As a part of his roadmap to reopening the economy, California Governor Gavin Newsom recently raised the issue of a wage replacement mandate on businesses for employees who are sick with COVID-19 symptoms, to encourage them not to come to work.
As the California Chamber of Commerce has previously stated, the private sector cannot be the safety net for this crisis; that is the role of government. Employers in California are also victims of the pandemic.
Shifting the financial burden of this virus onto the private sector will exacerbate the harm suffered by businesses and could prevent them from reopening and rehiring their workers.

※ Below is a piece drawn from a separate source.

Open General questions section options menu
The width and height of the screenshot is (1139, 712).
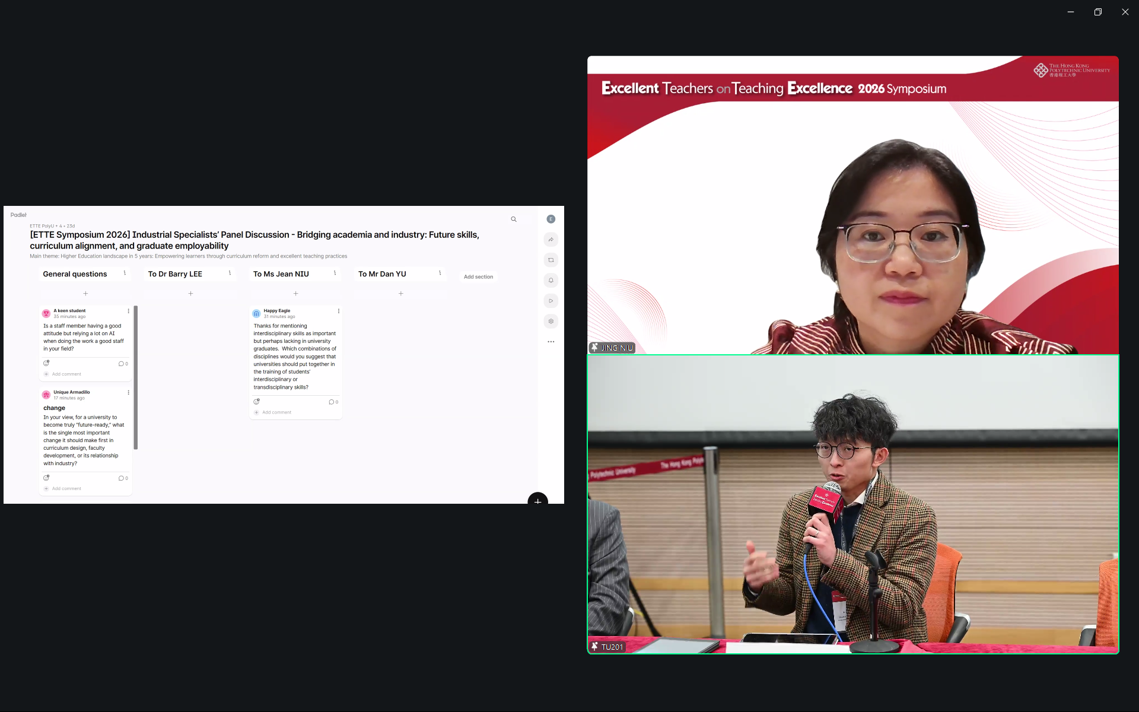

What’s more, in this case, the federal government is already paying to compensate workers who have gotten ill from COVID-19.
As a part of the federal Coronavirus Aid, Relief, and Economic Security Act (CARES Act) passed on March 27, 2020, the federal government approved a fund called Pandemic Unemployment Assistance (PUA). The purpose of this fund was to provide equivalent benefits to individuals not entitled to unemployment insurance, like independent contractors or business owners who have suffered a pandemic-related loss of revenue. But what has not been widely known or reported is that the PUA also provides benefits for employees who still have a job yet have been affected by COVID-19.

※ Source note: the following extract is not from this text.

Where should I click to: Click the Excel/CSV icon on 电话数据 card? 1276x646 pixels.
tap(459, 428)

Specifically, Section 2102 of the CARES Act provides wage replacement benefits to five categories of employees:
1) employees who are diagnosed with COVID-19;
2) employees who are experiencing symptoms of COVID-19;
3) an employee who has a family member who has been diagnosed with COVID-19 and is the caregiver;
4) an employee who is the primary caregiver for a child who cannot attend school or a childcare provider because of COVID-19; or
5) an employee who cannot get to the physical location of work because of a quarantine imposed due to COVID-19.
If an employee satisfies any of these criteria, the PUA provides 39 weeks of benefits, equivalent to what an employee would receive if she or he did not have a job and was receiving unemployment insurance benefits.

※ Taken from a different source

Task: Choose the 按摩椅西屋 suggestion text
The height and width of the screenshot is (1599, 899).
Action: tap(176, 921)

In California, the weekly maximum benefit for unemployment insurance is $450, which the federal government has enhanced with a weekly benefit of $600. Therefore, in California, an individual may receive a maximum of $1,050 per week. (The additional weekly $600 will expire on July 25, 2020 unless the federal government extends this funding.)
The California Employment Development Department (EDD), which is the agency that administers both unemployment insurance benefits as well as benefits under the PUA, has not yet publicized this opportunity for employees to receive these benefits offered and funded by the federal government.
As the Governor seeks to reopen the California economy in the coming weeks, it is important to ensure both employers and employees are aware of these benefits funded and provided by the federal government so that employees who are sick or need to provide care to family members do not come to work and can access wage replacement benefits.